**PROBLEM REQUIREMENTS:** From the line containing "Given: Insert an opening parenthesis" through the end of the material, rewrite the lines with "opening parenthesis" changed to "closing parenthesis" and nothing else altered. Leave out the pictures.

(Stored items)
--------
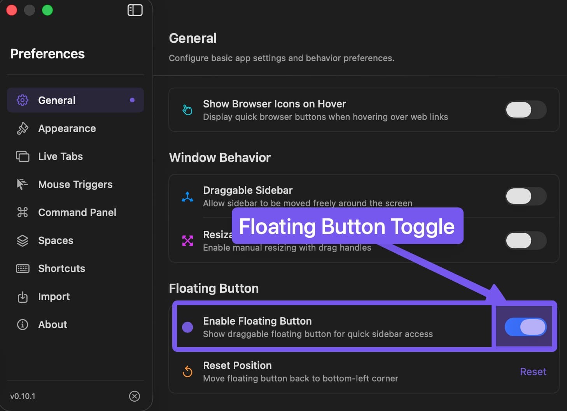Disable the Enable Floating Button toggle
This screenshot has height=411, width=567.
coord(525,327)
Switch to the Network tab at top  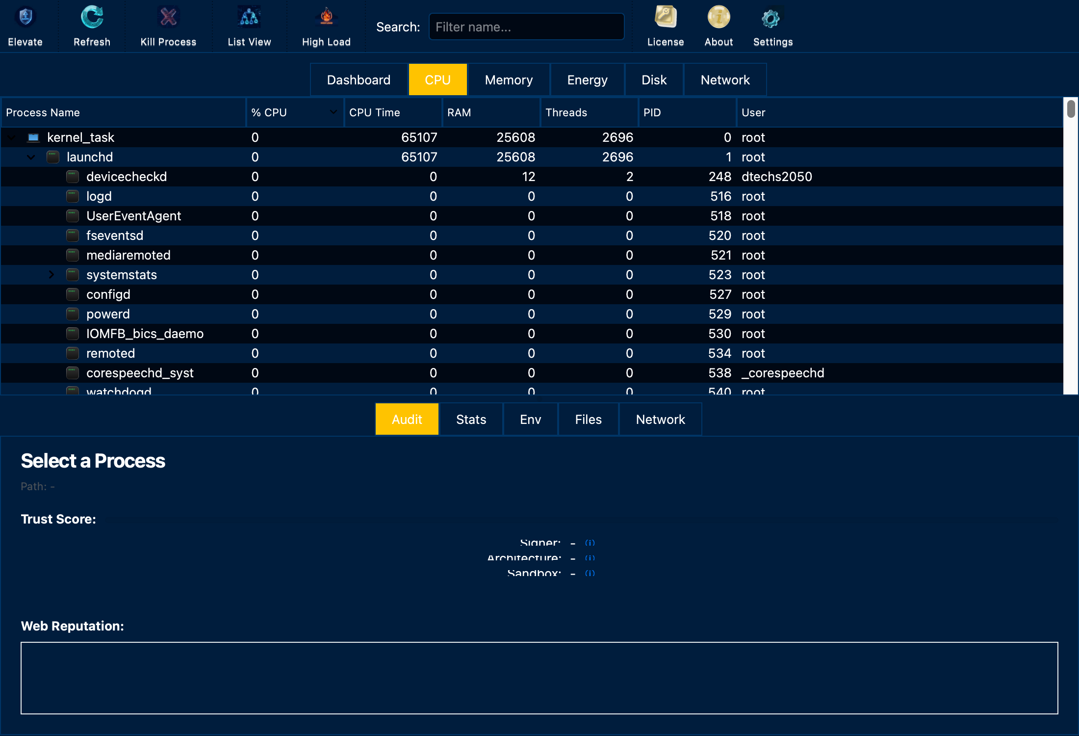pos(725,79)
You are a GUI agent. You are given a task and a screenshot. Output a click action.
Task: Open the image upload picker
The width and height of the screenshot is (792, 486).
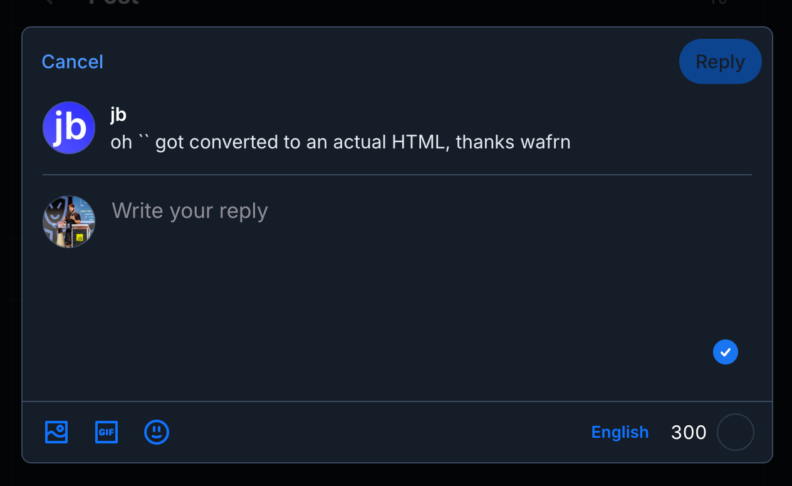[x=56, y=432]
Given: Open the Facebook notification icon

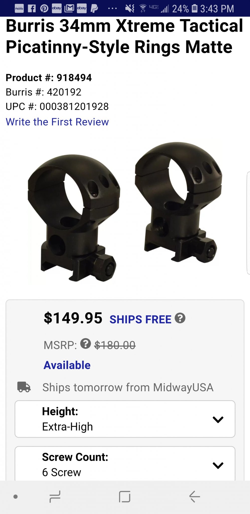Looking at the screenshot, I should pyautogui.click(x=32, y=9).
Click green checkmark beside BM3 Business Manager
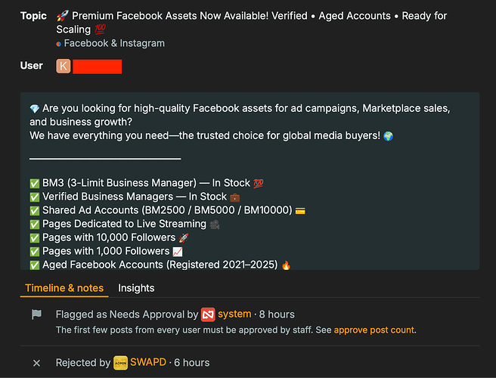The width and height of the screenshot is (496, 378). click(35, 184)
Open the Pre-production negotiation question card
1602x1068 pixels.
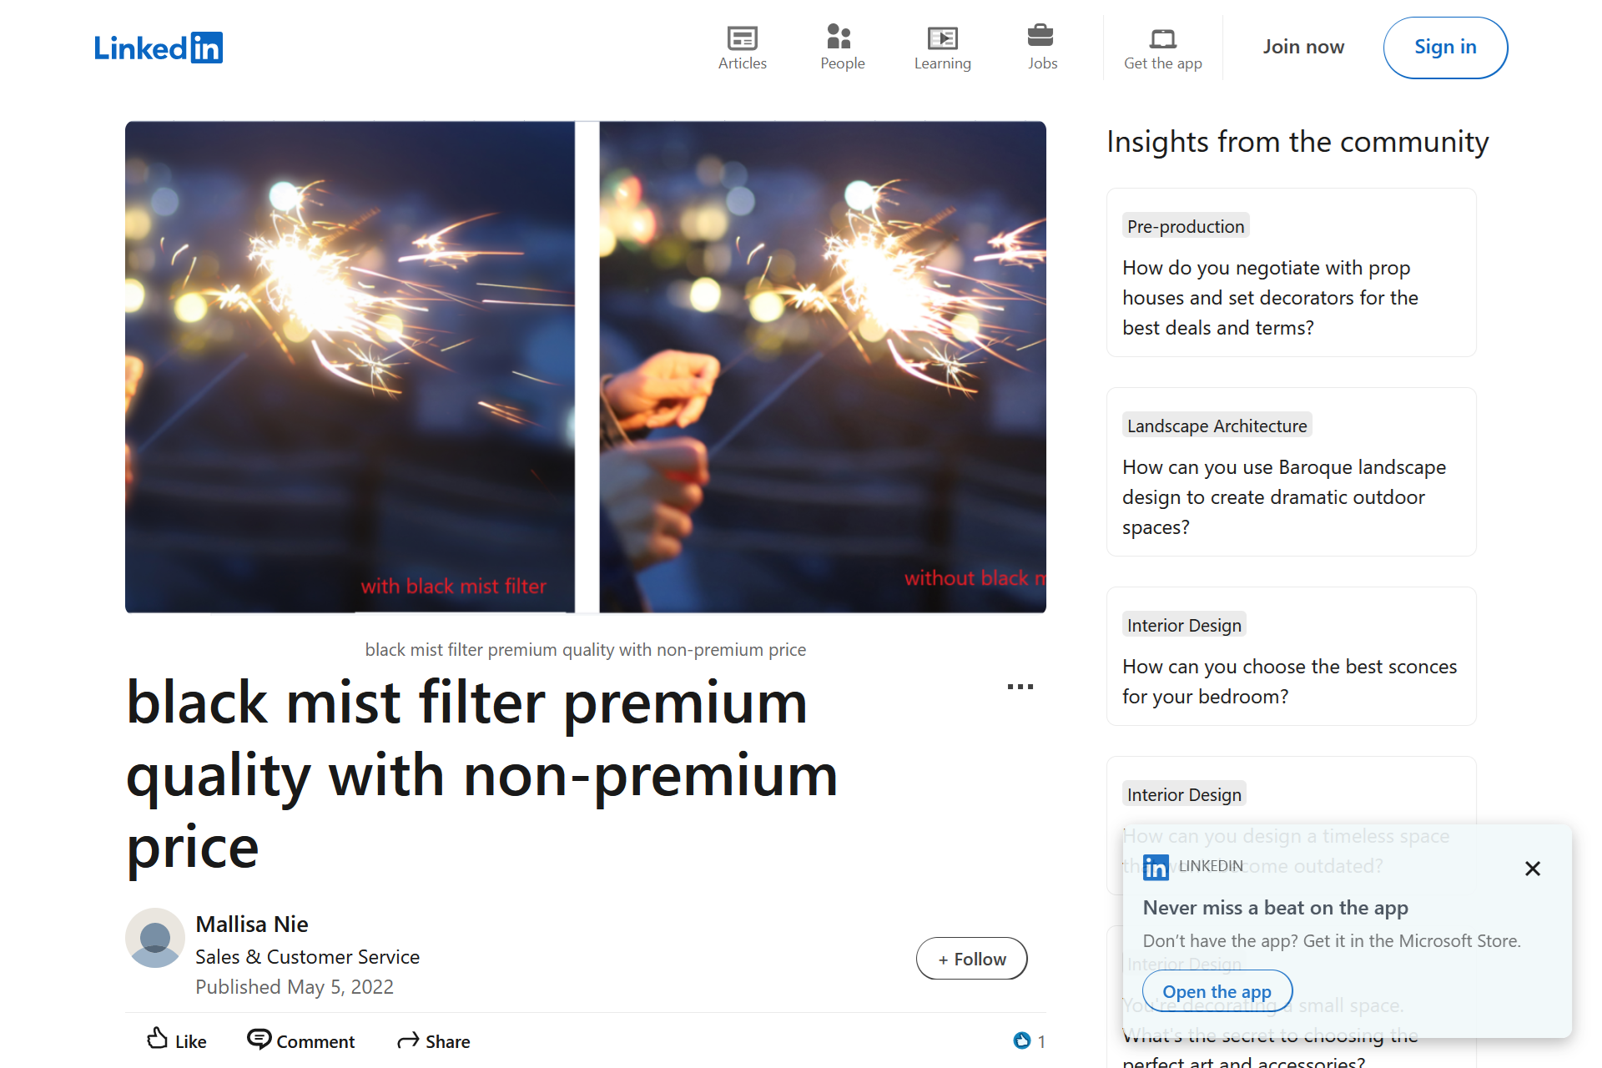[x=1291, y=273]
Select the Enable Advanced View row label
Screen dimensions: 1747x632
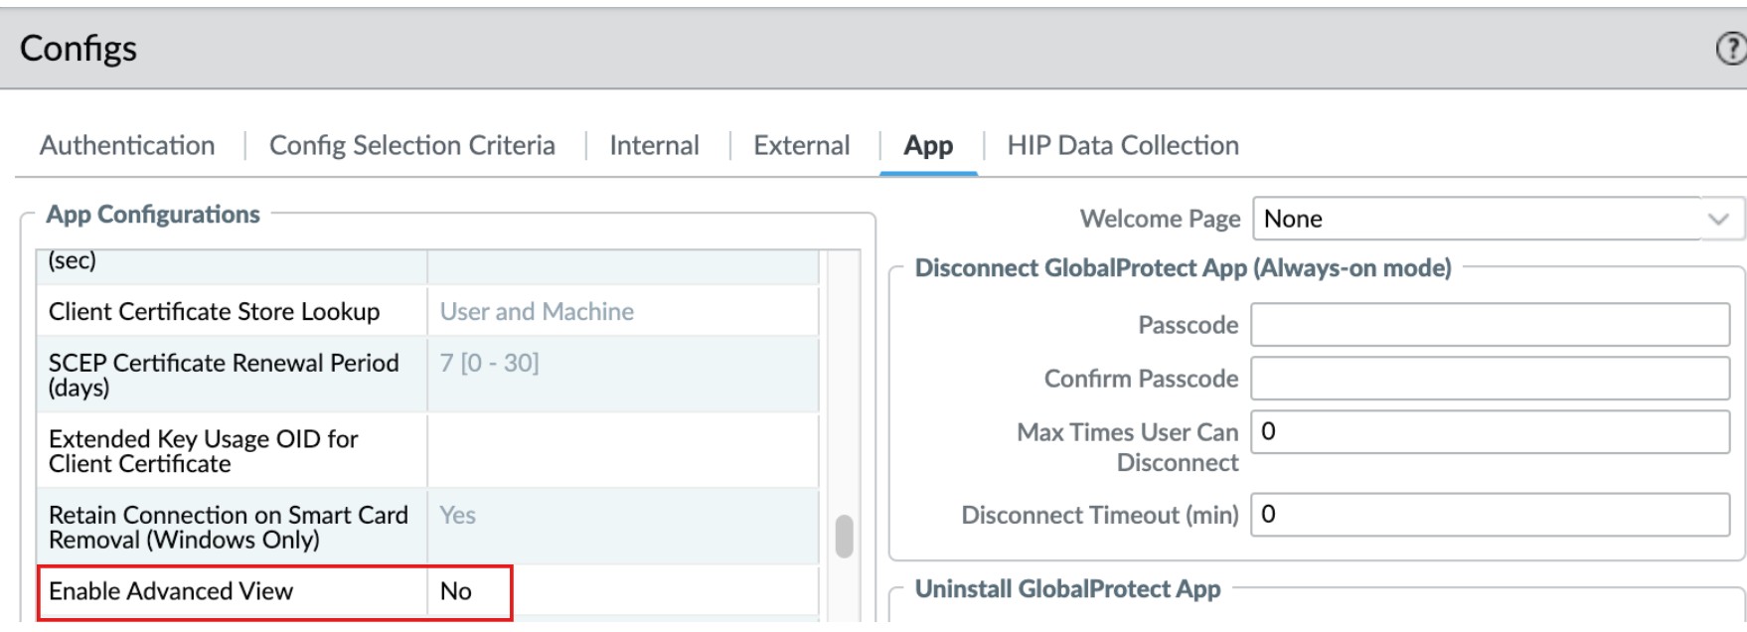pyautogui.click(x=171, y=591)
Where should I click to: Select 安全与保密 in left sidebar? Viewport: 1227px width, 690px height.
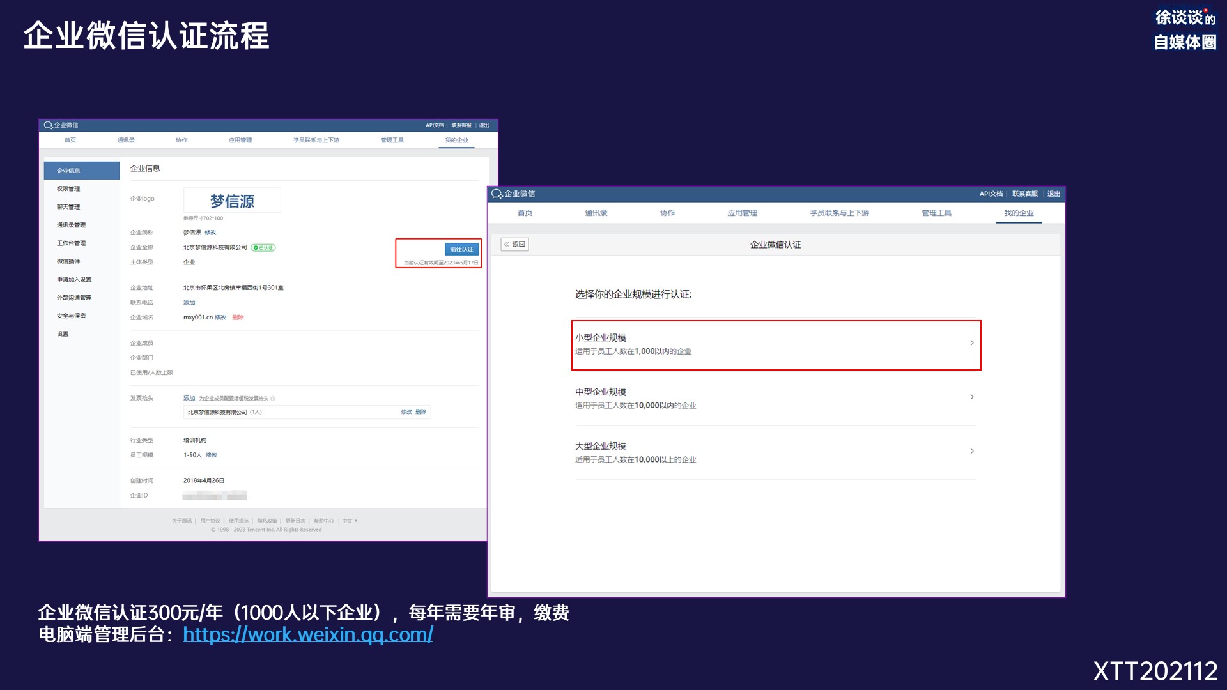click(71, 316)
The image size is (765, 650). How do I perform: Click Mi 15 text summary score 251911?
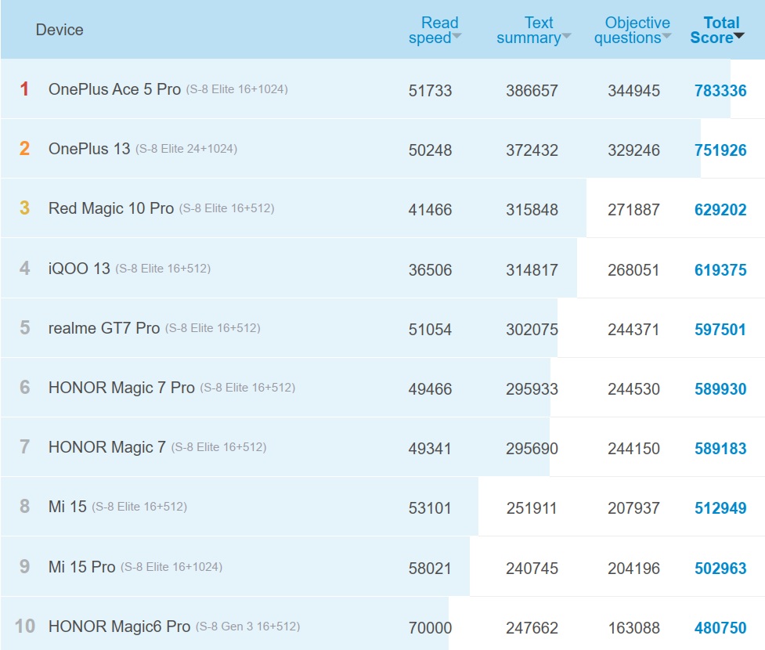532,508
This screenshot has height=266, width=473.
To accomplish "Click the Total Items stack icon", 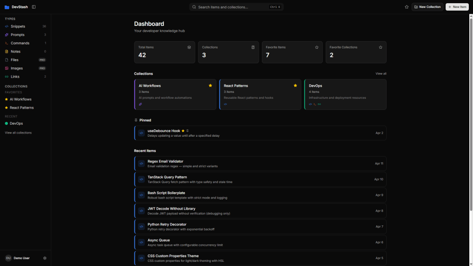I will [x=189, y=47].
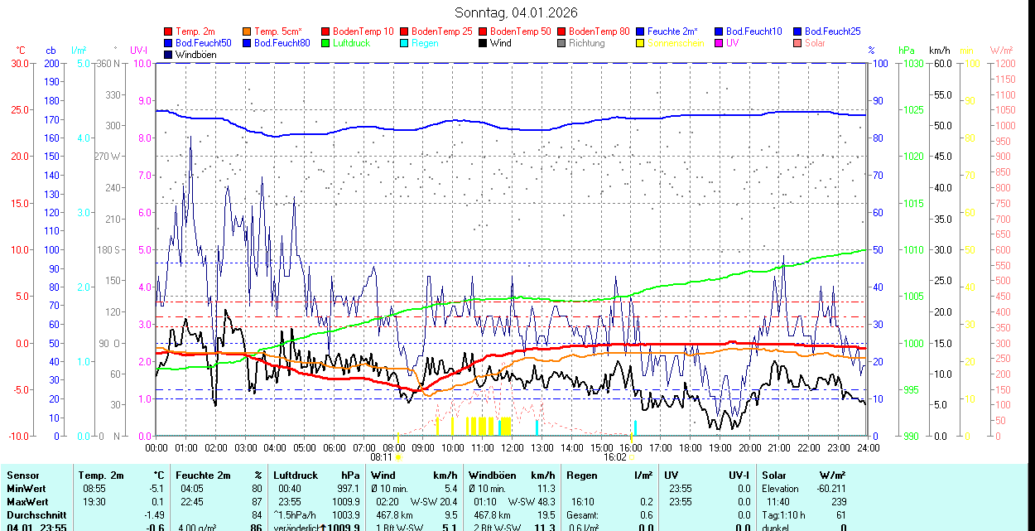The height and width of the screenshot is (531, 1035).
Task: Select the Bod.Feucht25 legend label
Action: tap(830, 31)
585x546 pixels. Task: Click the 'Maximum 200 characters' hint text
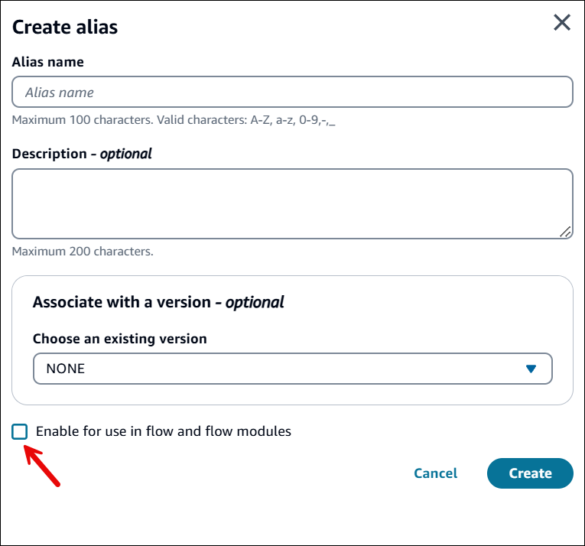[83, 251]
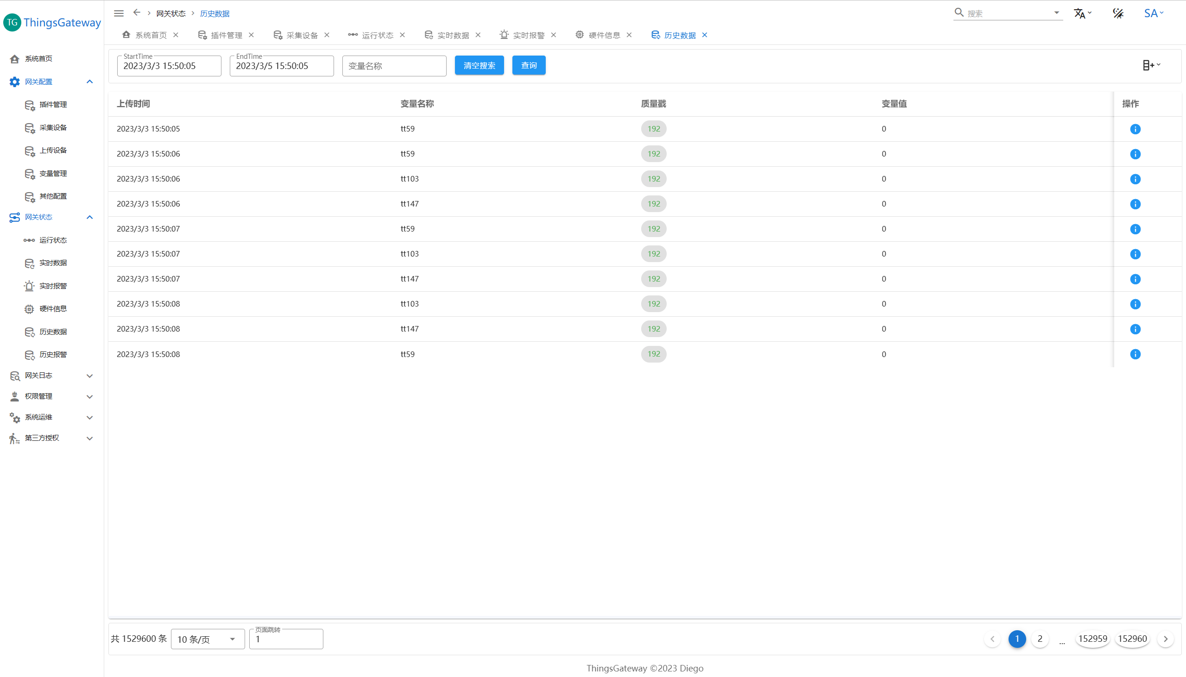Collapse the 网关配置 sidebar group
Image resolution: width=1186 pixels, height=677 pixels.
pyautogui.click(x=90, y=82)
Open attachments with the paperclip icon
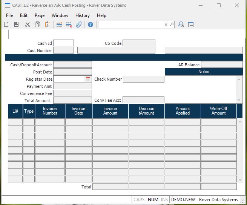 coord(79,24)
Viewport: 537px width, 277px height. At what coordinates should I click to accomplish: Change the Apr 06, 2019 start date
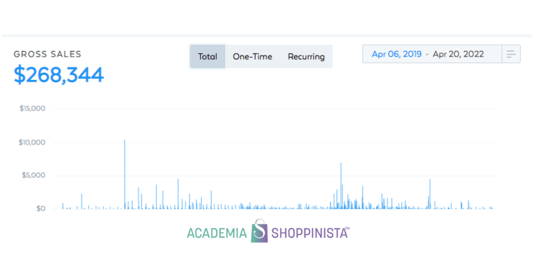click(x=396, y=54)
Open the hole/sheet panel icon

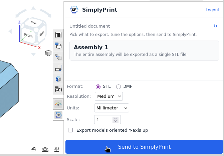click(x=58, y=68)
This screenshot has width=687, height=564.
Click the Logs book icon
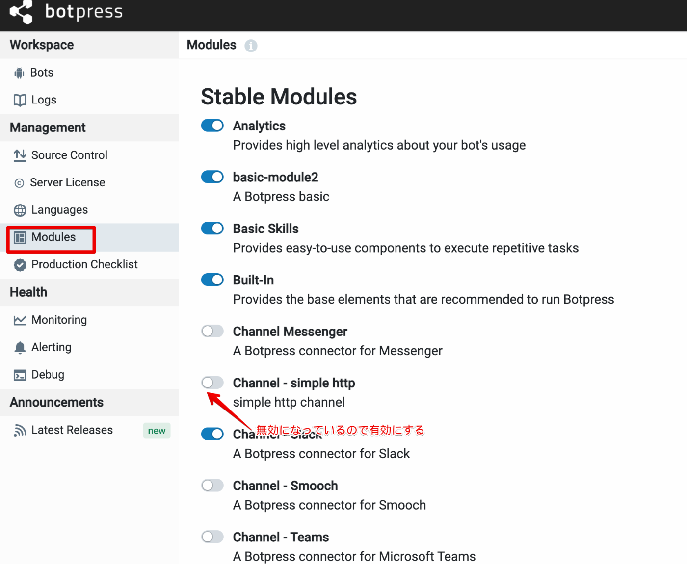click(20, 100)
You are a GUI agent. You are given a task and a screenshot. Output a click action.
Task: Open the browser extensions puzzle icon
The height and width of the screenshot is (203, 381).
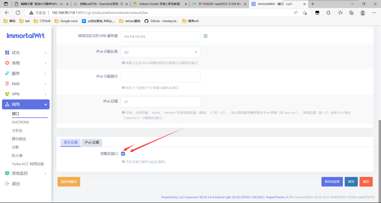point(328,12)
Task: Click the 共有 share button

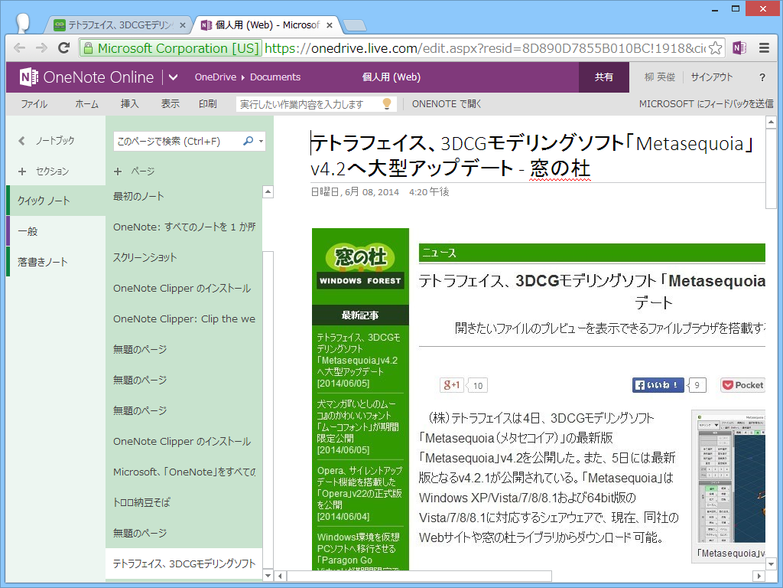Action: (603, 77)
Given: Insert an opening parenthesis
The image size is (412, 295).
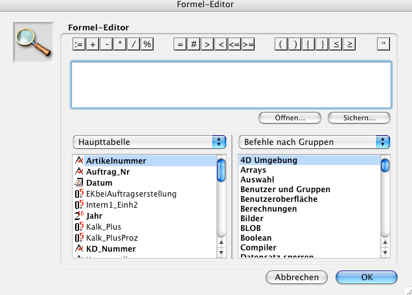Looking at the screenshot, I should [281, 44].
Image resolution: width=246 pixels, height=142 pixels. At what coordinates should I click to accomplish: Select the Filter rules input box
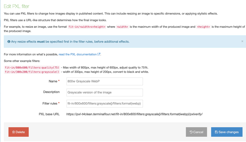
--------
**RESPONSE BELOW:**
Given: Insert an closing parenthesis
The image size is (412, 295).
Looking at the screenshot, I should [281, 44].
Image resolution: width=246 pixels, height=142 pixels. At what coordinates should I click to accomplish: Select the Filter rules input box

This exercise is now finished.